START Given text

Let other men rule kingdoms. Keeping his sheep out of harm’s way was challenge
enough for him.
Well, he’d
been lost in thought long enough, sitting on a hillock of grass watching his
sheep graze. As he stood, it occurred to him that he was content with his life
in Midian, that he liked his shepherd’s work and, not least, he liked the time
he spent out on the hills far away from others—quiet time, time to think, to
ponder, to wonder.
He could
live and die a shepherd and that would be fine with him. But he wondered why the
God of his fathers had chosen for him such a circuitous route to Midian?
Why have
him born in a foreign land, a land of slavery in which his first breath might
well have been his last?
Why have
him floated down river in a basket and plucked from the arms of the Nile to
become an Egyptian prince?
Why let
him be chased out of Egypt when his own sense of who he was as a Hebrew flared
into deadly force?
Surely,
Lord, there is a quicker way to put a man in Midian to serve as a
shepherd!

END Given text

◆ Prompt 1
In the records, from the line with "This screenshot has height=953, width=1215." through the end of the records, swap "coordinates" for "position" and keep everything else the same, and don't include the pictures.
The text and the records were gathered from separate sources.

START Input

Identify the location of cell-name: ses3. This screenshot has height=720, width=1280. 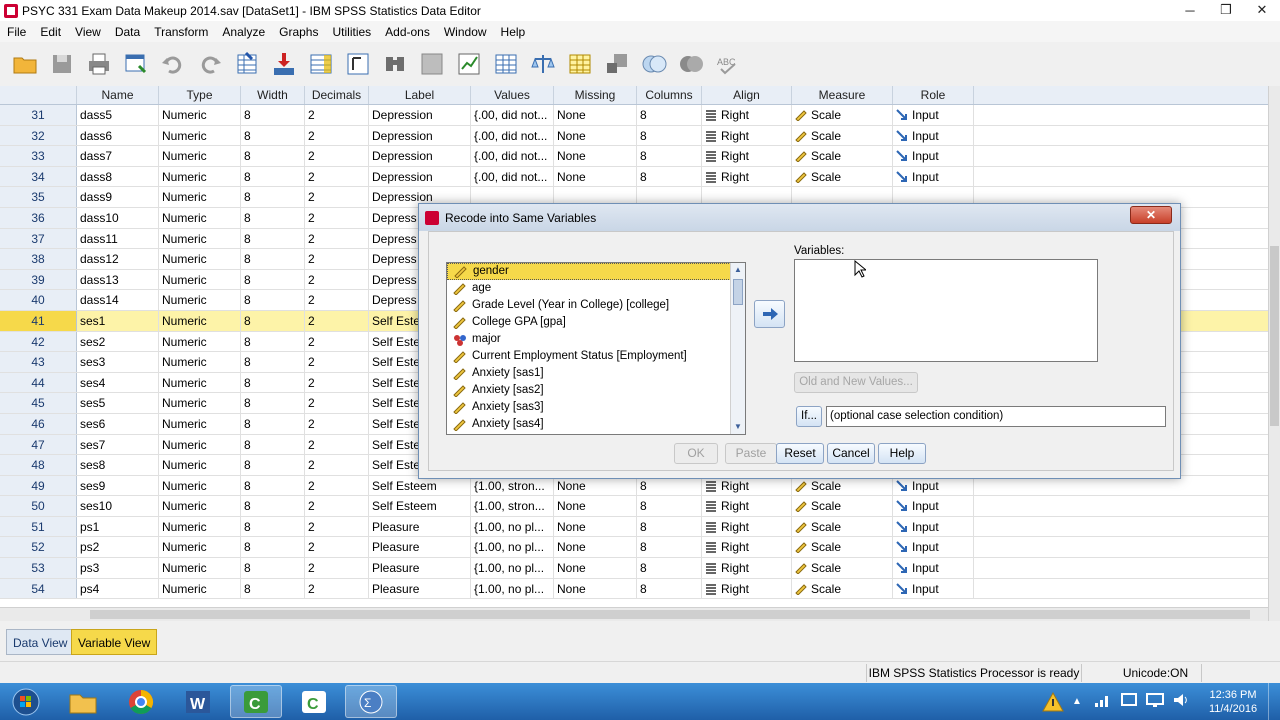
(118, 362).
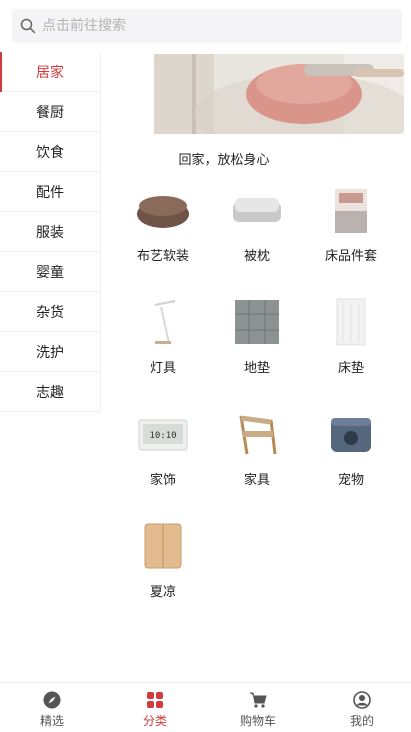 The width and height of the screenshot is (411, 732). I want to click on compass-icon, so click(52, 700).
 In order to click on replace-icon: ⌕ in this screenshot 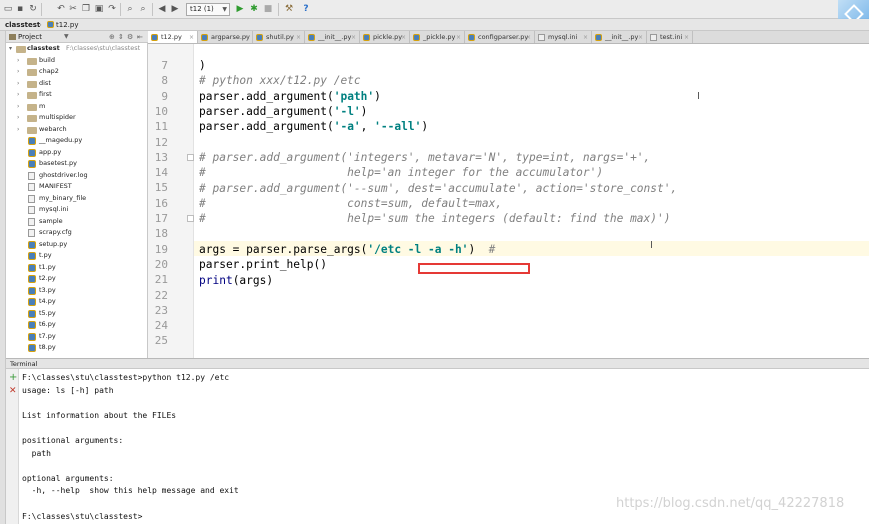, I will do `click(143, 9)`.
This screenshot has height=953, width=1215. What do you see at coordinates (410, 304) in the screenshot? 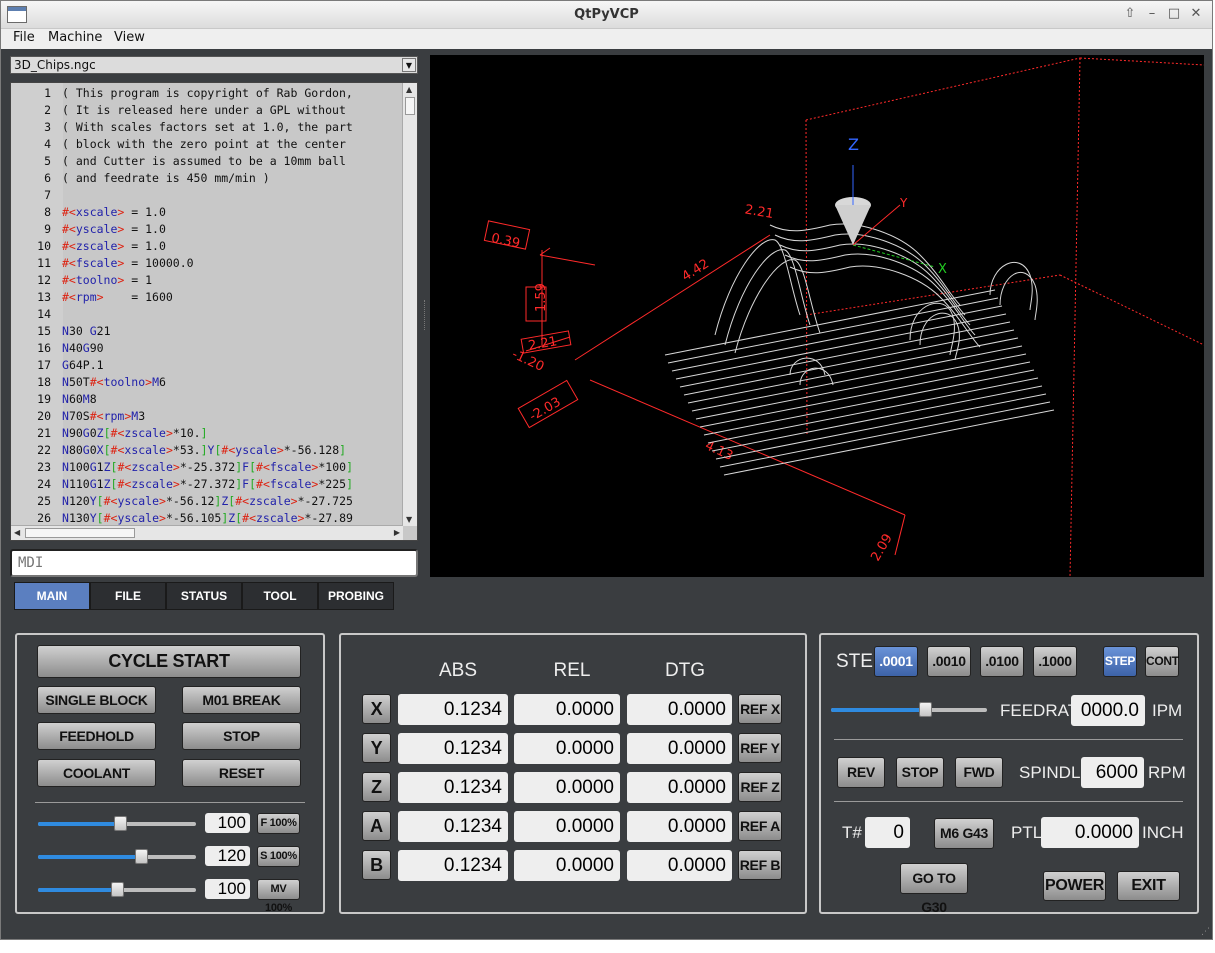
I see `vertical-scrollbar: ▲ ▼` at bounding box center [410, 304].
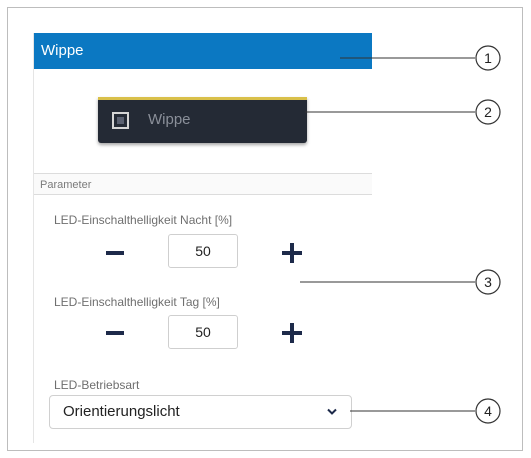 The height and width of the screenshot is (458, 531). I want to click on callout-number-3: 3, so click(488, 282).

END Input

◆ Prompt 2
Name every place mentioned in the shepherd text.

◆ Task response 1
This screenshot has height=953, width=1215. What do you see at position (410, 304) in the screenshot? 
I see `vertical-scrollbar: ▲ ▼` at bounding box center [410, 304].
 The height and width of the screenshot is (458, 531). I want to click on callout-number-3: 3, so click(488, 282).

◆ Task response 2
Midian, the Nile, Egypt